Figure 2.

Development of a GCaMP3-based presynaptic calcium indicator. (A) Fluorescence of SyGCaMP3 colocalizes with antibody against endogenous VGLUT1 at synaptic varicosities. Inset shows a 4× magnification of the designated box. Size bar, 10 μm. (B) The rate of FM4-64 destaining is not significantly different between boutons from untransfected (black) and transfected (green) neurons. Inset: schematic of SyGCaMP3 showing fusion of the GECI to the cytosolic C-terminus of synaptophysin. (C) Time-lapse imaging of SyGCaMP3 fluorescence changes in response to stimulation at 40 Hz for 30 s.
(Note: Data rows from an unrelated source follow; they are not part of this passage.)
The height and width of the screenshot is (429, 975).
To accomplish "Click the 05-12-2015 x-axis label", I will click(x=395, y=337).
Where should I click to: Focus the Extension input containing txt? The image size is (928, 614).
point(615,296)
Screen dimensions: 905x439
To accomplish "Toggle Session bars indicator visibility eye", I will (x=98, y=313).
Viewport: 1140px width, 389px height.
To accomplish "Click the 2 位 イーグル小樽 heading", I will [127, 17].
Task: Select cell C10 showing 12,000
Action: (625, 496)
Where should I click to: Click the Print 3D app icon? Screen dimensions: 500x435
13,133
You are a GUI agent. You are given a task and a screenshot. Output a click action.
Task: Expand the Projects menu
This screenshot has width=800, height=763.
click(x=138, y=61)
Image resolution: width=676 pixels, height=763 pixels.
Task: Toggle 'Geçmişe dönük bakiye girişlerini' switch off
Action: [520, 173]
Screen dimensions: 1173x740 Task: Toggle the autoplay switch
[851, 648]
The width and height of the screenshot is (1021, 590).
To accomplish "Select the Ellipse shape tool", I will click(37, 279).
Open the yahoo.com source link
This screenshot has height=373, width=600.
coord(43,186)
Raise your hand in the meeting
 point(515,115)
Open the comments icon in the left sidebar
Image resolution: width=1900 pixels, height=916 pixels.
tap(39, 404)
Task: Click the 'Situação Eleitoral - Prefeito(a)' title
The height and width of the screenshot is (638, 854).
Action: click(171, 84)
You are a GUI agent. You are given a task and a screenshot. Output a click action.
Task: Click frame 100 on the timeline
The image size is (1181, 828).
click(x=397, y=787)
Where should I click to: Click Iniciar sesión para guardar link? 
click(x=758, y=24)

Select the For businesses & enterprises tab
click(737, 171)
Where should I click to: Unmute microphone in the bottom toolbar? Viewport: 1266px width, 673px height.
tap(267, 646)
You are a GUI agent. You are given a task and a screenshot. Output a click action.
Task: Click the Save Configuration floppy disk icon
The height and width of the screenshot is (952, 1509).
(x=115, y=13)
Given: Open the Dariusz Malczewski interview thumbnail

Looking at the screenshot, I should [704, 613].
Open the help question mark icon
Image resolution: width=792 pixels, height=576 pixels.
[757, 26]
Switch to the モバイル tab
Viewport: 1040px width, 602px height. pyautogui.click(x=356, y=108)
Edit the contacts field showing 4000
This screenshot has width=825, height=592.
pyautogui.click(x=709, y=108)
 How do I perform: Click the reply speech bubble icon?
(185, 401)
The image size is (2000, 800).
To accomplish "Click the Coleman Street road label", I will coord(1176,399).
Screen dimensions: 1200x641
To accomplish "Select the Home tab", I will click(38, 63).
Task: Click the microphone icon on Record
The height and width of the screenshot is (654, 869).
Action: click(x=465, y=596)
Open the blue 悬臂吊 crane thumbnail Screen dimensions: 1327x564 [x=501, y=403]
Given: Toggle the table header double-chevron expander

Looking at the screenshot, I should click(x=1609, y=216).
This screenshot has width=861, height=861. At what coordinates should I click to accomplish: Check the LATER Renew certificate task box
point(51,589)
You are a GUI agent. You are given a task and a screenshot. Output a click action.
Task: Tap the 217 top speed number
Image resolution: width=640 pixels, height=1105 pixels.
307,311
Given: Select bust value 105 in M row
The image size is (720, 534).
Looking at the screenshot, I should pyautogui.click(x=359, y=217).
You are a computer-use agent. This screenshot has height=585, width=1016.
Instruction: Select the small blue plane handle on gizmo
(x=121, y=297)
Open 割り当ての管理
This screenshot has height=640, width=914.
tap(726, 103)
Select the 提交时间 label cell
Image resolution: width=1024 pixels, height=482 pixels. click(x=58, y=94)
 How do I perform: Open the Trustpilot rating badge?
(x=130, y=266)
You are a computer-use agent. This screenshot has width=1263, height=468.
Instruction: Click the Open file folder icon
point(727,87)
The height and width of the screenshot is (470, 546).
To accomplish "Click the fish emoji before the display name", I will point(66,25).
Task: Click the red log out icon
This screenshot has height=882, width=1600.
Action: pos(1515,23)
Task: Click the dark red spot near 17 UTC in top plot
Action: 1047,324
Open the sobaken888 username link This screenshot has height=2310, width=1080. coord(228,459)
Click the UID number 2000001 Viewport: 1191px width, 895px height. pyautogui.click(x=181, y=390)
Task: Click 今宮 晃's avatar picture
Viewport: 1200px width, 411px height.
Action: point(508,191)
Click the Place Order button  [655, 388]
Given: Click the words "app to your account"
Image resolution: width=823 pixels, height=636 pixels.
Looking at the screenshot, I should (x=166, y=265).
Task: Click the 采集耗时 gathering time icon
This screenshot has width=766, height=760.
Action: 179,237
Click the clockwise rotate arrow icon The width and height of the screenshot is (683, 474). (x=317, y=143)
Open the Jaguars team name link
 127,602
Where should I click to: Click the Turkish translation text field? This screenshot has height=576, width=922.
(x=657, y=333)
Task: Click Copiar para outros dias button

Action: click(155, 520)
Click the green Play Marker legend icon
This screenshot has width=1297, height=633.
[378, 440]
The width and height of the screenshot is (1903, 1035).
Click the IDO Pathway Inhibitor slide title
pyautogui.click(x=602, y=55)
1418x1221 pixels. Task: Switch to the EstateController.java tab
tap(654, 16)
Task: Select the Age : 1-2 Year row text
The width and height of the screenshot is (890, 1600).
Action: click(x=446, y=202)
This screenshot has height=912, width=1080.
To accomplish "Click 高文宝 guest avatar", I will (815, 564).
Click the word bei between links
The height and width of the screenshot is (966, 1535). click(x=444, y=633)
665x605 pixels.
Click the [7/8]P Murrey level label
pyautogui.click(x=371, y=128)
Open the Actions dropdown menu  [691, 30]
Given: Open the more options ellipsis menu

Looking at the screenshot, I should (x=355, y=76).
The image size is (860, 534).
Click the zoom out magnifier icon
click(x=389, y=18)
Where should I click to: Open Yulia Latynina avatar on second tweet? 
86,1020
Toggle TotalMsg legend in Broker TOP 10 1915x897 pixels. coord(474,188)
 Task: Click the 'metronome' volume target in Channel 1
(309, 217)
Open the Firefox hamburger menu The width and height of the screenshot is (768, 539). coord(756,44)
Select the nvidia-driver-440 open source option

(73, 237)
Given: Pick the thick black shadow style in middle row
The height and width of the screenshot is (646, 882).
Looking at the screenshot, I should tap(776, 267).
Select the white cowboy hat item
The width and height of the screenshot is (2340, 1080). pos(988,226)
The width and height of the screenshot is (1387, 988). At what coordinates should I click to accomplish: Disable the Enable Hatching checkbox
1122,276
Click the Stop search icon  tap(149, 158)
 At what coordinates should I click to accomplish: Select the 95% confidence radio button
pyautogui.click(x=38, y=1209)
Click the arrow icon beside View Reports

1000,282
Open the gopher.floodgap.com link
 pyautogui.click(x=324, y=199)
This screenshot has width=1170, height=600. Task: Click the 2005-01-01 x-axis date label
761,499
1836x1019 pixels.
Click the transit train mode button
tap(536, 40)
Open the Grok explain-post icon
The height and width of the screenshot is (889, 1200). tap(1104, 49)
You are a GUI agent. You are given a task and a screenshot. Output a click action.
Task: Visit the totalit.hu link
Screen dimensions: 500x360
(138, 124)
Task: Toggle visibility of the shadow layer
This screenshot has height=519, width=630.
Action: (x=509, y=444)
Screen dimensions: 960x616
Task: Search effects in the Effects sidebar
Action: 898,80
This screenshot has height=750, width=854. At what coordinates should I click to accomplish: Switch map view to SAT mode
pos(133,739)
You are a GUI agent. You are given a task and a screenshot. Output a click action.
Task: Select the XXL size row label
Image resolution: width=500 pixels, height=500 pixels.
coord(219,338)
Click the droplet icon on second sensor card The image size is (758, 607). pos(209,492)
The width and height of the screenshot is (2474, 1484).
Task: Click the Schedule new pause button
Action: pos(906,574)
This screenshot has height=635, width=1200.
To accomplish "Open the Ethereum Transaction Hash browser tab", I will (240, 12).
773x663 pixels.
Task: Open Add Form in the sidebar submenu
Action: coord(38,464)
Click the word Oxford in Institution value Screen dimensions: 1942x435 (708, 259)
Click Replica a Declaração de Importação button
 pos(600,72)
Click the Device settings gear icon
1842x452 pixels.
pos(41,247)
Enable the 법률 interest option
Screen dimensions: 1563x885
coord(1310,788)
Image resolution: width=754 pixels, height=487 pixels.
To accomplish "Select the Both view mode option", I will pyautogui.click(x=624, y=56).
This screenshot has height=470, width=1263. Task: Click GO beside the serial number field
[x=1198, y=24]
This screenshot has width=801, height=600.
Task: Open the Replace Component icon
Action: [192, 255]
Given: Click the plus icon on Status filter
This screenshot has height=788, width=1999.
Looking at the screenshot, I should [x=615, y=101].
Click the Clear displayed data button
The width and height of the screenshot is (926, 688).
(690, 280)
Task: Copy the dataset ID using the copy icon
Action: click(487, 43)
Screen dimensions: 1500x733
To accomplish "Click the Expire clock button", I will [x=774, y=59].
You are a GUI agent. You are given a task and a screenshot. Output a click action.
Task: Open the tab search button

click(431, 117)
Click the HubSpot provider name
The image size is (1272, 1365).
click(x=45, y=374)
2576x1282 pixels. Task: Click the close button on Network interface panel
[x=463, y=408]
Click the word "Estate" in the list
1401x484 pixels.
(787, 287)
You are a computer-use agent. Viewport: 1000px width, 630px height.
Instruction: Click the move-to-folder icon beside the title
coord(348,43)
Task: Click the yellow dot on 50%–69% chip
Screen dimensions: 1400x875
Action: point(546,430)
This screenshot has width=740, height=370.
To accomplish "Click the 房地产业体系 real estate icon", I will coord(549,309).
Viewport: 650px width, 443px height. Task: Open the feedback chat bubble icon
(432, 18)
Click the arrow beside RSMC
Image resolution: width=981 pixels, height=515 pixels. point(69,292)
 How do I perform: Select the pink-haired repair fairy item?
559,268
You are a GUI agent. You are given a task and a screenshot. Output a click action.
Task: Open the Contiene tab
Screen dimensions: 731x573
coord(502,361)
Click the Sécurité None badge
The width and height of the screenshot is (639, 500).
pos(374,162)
After onset of the stimulus, SyGCaMP3 in hippocampal neurons exhibits a rapid increase in fluorescence (0.4, 1.2, and 3 s), followed by a decay during (30 s), and after the stimulus (34 and 78 s). Color scale is shown to the right. Scale bar, 2 μm. (D) Time course of changes in average fluorescence intensity at boutons expressing SyGCaMP3 during and after stimulation at 40 Hz for 30 s. Images are collected every 400 ms. (E) The minimum synaptic fluorescence of SyGCaMP3 (F_min) in transfected hippocampal neurons was determined by perfusion of modified Tyrode’s solution containing the calcium ionophore ionomycin (5 μm), 0 Ca²⁺, and 10 mM EGTA, resulting in a decrease of ΔF/F₀ = −0.35 ± 0.03 relative to the resting condition (modified Tyrode’s containing 2 mM CaCl₂ without ionomycin, F_rest). The maximum fluorescence change (F_max) in the presence of ionomycin and 2 mM CaCl₂ is ΔF/F₀ = 6.15 ± 0.35. (F) Semi-logarithmic plot of fluorescence responses to increasing CaCl₂ concentration. (G) Semi-logarithmic plot of integrated fluorescence responses to trains of 1, 2, 5, 10, 20, 40, 80, and 160 action potential (AP) stimuli at 80 Hz. Data in (B, D, E, F, and G) are mean ΔF/F₀ ± SEM from at least 30 boutons per coverslip from 7 to 12 coverslips and at least two independent cultures.